▶ **EXERCISE REQUIREMENTS**
A. In the covid coffee-shop post, what was the most precise death estimate anyone gave?
B. Quote the covid coffee-shop post from "This morning I" up to and including "Except…it’s not.".

▶ **PROVIDED PASSAGE**
▶

How dangerous do people think covid actually is??

This morning I found myself in a coffee shop.

Including myself, there were two middle-aged ladies behind the counter, a family two adults and a child in another corner, what can best be described as an ‘aul lad’ in the doorway, and three cyclists-mamils outside

We got talking, as you do, and covid came up, as it does. I asked all six adults ‘what do you think is the fatality rate from C19, in other words of every 1000 people who get it how many people do you think will die?’

The estimates got ranged from the very precise ‘275’, through ‘a few hundred’ to ‘god I dunno but most I’d say’
The perception amongst all of these reasonably randomly selected adults was that this was a incredibly deadly disease the catching of which was near death sentence
Except…it’s not.

◀

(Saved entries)
▶

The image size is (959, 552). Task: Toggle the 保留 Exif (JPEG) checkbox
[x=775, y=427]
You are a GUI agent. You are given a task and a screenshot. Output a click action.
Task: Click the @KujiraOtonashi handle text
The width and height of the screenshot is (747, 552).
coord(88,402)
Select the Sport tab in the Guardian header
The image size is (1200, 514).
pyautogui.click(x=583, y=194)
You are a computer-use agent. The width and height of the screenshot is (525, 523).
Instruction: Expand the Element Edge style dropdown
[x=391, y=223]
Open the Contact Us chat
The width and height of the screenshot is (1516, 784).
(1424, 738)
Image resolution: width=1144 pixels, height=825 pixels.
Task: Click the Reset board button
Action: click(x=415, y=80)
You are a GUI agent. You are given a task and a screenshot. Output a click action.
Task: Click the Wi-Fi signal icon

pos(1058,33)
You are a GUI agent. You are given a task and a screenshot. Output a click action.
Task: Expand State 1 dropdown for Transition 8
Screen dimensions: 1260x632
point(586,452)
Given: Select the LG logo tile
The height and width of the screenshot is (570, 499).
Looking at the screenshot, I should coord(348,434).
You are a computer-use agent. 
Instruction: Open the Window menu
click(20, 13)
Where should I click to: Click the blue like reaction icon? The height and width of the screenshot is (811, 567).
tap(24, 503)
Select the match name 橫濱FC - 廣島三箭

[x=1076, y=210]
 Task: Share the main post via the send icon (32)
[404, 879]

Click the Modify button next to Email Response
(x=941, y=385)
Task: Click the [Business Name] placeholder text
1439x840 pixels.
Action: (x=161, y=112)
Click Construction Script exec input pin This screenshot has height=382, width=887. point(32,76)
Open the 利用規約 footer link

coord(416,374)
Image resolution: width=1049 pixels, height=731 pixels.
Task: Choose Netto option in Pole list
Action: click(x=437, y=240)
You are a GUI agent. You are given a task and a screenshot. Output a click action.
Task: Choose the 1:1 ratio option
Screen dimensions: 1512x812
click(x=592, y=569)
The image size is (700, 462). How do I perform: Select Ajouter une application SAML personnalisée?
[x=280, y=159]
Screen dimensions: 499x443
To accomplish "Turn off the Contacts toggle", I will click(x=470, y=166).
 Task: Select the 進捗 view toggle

◀

▶ **TASK-BY-TASK OUTPUTS**
A. 275 out of every 1000 people.

B.
This morning I found myself in a coffee shop.

Including myself, there were two middle-aged ladies behind the counter, a family two adults and a child in another corner, what can best be described as an ‘aul lad’ in the doorway, and three cyclists-mamils outside

We got talking, as you do, and covid came up, as it does. I asked all six adults ‘what do you think is the fatality rate from C19, in other words of every 1000 people who get it how many people do you think will die?’

The estimates got ranged from the very precise ‘275’, through ‘a few hundred’ to ‘god I dunno but most I’d say’
The perception amongst all of these reasonably randomly selected adults was that this was a incredibly deadly disease the catching of which was near death sentence
Except…it’s not.